The fall in activity came from sectors that had previously boosted project starts at the end of last year; the largest decline was in the industrial sector, starts fell 56% compared to the same period last year. Private sector falls were contrasted by health and education starts, which saw new work increase by 21% and 7% respectively, pushing the level of starts above that seen in the preceding month.
"The poor start to the year continued in February and in stark contrast to what we saw in 2012 it is the private sector that leads the fall. Starts were weak across the board but the industrial sector exerted the largest downward pressure on the index, starts 56% down on a year ago. Last year new work in the sector was driven by starts from the light industrial and warehousing subsectors, but so far this year starts in these two sectors have dropped away." Commented Glenigan Economist Andrew Whiffin.

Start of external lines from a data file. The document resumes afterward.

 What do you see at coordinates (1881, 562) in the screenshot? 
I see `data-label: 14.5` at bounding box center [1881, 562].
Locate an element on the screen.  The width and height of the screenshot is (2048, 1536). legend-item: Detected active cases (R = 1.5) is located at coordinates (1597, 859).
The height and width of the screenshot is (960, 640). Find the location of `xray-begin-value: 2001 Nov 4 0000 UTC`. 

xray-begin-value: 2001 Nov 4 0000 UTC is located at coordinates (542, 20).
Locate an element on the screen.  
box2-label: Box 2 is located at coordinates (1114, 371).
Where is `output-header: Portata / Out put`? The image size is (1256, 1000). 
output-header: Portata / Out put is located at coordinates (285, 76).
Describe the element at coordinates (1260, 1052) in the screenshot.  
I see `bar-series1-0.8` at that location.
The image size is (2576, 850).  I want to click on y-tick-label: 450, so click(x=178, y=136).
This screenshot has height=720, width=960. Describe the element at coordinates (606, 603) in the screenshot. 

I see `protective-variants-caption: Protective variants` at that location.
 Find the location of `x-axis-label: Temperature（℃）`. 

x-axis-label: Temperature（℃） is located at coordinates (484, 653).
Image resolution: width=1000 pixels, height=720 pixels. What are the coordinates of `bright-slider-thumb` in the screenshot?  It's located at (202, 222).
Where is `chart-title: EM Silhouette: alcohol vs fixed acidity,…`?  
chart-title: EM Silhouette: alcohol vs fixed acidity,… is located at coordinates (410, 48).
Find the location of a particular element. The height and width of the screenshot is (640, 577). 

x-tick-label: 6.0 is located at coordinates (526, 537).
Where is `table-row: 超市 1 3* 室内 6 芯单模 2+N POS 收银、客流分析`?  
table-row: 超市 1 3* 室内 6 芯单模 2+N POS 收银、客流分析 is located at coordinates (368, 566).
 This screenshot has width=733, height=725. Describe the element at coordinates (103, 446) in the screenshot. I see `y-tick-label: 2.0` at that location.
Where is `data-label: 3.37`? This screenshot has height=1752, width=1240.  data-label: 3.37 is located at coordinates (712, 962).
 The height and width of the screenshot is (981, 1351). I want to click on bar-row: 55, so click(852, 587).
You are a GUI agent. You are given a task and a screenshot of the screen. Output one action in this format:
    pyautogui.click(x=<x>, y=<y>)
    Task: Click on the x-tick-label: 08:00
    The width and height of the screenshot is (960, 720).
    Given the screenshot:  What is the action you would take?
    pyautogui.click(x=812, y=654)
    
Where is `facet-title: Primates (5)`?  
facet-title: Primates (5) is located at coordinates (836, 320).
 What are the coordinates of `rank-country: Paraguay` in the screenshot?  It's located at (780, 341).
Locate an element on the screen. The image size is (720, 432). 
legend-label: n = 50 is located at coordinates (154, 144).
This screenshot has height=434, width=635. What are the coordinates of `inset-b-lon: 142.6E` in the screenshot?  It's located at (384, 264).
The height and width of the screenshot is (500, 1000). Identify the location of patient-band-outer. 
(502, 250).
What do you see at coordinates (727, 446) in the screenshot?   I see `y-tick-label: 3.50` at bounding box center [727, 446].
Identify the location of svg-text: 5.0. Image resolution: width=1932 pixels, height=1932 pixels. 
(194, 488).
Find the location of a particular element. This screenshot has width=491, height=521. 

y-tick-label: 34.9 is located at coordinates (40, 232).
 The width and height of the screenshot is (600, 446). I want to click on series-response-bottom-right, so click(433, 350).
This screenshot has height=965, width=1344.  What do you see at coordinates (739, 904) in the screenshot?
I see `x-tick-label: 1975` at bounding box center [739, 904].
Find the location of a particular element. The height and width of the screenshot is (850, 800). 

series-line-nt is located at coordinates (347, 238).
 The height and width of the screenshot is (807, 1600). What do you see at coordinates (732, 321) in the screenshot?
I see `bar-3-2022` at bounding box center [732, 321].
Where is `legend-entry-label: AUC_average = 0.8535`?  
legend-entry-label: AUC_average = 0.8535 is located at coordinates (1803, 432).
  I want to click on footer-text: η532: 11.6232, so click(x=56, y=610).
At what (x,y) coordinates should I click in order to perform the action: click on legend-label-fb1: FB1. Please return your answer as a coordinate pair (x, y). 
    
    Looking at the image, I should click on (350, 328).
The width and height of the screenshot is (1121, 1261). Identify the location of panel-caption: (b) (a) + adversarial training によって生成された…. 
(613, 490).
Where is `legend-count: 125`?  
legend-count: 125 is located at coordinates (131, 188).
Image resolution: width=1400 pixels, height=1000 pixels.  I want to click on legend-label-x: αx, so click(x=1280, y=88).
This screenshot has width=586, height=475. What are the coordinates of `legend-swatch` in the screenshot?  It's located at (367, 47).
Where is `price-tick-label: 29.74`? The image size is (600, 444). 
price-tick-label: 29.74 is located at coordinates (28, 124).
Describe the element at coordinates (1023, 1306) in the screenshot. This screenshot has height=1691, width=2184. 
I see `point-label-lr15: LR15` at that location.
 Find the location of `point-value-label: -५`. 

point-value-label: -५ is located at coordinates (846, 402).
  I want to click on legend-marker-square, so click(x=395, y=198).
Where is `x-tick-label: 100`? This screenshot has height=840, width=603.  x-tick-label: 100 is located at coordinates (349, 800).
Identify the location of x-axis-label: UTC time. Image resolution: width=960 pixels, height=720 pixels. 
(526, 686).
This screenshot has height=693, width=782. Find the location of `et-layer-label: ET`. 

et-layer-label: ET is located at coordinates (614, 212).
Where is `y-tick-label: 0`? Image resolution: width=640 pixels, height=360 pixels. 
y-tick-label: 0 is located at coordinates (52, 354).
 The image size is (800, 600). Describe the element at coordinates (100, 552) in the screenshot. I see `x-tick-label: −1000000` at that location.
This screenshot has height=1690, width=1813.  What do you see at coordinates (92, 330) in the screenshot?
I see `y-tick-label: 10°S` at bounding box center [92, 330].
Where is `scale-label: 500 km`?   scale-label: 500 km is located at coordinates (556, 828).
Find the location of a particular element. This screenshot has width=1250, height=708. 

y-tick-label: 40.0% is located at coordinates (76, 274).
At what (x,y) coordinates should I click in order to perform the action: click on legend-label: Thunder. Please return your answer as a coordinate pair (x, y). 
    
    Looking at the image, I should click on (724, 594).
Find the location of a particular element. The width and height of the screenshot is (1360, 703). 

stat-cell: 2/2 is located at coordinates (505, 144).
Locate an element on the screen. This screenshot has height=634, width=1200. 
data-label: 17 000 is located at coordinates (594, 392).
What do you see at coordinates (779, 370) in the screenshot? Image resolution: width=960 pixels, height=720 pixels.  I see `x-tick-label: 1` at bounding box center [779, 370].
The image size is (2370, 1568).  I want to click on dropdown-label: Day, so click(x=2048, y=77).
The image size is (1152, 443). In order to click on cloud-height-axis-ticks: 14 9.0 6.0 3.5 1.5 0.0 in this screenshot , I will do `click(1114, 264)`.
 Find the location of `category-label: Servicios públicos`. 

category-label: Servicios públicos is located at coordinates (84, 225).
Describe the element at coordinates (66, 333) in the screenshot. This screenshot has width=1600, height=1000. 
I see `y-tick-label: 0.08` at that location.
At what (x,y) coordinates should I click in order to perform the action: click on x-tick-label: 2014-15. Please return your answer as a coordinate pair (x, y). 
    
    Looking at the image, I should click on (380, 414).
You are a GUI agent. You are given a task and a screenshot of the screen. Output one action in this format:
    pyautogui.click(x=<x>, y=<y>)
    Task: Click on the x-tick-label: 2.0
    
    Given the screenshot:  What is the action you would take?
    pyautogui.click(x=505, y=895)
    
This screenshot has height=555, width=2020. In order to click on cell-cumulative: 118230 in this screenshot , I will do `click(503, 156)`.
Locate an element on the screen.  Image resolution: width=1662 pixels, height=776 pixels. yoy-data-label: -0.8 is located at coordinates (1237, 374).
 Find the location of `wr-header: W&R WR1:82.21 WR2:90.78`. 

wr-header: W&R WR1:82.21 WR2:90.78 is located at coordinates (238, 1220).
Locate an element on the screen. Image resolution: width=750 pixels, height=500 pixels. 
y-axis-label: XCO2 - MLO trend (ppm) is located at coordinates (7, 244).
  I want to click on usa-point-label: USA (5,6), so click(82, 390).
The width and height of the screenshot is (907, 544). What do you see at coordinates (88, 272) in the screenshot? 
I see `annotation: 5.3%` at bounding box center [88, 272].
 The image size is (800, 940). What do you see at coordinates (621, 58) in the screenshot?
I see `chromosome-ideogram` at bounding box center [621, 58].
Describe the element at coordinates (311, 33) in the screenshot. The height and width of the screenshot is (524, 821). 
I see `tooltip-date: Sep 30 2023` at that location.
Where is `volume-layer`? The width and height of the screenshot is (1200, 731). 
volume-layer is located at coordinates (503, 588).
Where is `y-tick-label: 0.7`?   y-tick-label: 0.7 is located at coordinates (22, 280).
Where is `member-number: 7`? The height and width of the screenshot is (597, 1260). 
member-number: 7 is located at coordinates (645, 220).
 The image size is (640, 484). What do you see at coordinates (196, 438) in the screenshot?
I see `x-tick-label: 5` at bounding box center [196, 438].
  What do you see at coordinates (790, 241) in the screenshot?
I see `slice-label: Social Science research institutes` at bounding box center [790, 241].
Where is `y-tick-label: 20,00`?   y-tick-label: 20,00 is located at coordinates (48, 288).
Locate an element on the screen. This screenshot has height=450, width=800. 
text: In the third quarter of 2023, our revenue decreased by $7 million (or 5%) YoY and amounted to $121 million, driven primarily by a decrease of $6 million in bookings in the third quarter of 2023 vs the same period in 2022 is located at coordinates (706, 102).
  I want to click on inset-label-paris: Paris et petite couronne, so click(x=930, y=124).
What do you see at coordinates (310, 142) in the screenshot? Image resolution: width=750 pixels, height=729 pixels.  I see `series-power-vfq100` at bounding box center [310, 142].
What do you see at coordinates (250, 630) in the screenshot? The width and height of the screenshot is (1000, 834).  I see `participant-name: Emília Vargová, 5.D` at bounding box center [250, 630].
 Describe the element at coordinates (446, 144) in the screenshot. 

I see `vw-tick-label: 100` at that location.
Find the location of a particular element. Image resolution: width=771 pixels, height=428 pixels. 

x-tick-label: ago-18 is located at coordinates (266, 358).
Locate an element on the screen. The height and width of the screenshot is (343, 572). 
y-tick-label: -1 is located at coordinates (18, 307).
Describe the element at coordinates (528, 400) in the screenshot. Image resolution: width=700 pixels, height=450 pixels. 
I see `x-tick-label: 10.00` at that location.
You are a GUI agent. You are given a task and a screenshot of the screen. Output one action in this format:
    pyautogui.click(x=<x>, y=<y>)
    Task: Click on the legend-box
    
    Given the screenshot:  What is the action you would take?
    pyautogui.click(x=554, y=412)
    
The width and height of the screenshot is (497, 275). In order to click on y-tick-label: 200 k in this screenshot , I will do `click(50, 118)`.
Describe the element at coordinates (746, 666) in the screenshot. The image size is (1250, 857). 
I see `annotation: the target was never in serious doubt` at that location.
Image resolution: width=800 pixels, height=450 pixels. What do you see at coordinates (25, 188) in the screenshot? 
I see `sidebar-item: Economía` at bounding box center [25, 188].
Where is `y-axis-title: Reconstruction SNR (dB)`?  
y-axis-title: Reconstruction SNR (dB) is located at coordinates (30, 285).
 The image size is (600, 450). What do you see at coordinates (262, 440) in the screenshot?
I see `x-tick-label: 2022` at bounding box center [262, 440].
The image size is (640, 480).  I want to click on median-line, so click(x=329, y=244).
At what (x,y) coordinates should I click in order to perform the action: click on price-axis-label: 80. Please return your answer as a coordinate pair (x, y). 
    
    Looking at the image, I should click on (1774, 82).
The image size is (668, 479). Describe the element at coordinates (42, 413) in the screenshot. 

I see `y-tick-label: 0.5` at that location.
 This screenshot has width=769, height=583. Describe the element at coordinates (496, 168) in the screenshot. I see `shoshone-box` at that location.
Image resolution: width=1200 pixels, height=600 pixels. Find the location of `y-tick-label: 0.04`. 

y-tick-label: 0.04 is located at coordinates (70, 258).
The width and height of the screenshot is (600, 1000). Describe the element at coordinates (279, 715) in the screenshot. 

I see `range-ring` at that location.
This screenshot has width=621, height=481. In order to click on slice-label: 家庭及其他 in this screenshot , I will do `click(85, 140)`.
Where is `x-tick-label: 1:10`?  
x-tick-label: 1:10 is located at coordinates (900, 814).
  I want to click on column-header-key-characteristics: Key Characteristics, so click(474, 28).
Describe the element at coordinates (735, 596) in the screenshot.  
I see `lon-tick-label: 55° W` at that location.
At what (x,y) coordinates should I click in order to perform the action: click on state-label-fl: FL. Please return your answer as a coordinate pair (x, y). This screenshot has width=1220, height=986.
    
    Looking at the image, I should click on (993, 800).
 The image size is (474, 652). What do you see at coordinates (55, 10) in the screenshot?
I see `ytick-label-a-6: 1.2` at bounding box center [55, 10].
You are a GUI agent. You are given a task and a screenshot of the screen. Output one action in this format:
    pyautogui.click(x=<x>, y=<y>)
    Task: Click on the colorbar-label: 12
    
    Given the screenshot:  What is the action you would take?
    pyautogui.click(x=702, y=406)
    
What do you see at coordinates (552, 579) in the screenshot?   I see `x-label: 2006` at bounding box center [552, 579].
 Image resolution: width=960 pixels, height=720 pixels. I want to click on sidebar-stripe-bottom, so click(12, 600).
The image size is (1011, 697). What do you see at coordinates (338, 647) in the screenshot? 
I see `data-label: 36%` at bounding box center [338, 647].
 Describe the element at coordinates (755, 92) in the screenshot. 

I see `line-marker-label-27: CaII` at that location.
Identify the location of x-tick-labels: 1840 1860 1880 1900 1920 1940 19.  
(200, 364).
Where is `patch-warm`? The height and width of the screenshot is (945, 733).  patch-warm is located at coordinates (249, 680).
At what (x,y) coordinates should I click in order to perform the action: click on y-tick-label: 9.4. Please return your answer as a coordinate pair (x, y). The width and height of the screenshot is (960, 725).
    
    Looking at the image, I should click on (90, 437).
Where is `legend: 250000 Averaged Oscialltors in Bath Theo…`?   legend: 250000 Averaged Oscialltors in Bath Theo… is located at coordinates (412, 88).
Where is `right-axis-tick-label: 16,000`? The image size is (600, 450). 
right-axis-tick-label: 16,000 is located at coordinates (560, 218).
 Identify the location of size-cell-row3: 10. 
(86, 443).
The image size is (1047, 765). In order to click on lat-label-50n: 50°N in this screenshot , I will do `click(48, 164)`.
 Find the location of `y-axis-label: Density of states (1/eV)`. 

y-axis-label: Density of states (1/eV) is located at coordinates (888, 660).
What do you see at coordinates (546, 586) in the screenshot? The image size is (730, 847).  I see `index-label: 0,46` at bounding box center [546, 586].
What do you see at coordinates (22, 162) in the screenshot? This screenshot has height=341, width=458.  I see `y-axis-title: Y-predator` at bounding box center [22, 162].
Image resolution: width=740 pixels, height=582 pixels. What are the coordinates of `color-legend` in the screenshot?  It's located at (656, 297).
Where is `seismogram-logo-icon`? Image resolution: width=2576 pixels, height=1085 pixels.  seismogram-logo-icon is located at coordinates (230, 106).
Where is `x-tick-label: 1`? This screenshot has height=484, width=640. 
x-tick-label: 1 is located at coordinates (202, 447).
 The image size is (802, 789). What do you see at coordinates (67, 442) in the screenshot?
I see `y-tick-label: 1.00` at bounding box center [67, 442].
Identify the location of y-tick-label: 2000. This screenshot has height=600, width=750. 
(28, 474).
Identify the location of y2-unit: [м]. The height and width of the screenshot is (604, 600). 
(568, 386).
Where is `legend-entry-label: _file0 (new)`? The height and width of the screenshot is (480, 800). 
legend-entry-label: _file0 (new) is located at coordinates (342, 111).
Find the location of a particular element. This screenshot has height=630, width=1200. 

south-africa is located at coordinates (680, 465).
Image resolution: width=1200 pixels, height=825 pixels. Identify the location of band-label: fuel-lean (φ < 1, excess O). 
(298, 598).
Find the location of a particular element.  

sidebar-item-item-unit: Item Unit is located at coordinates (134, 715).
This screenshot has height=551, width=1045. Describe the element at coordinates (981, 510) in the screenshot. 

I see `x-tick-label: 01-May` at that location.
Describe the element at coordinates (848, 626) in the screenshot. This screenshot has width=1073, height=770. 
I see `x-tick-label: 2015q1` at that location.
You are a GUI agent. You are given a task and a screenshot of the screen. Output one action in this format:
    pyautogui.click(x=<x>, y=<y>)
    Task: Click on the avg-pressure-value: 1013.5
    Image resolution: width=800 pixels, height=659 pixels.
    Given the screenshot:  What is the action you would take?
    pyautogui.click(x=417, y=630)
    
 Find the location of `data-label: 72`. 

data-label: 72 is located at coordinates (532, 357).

The health and education sectors helped cushion some of the fall in activity; education saw a number of new projects get underway this month with work focussed on refurbishment and extension of school properties. The health sector saw the largest gain in project starts this month and similar to what is happening in the education sector the source of this work was concentrated on refurbishment, extension and improvement.
"Despite government cutbacks public sector organisations do still have some resources available for capital spending. Industry activity has reflected this with increases in refurbishment and improvement work rather than building new, as organisations make the most of what is available." Added Whiffin.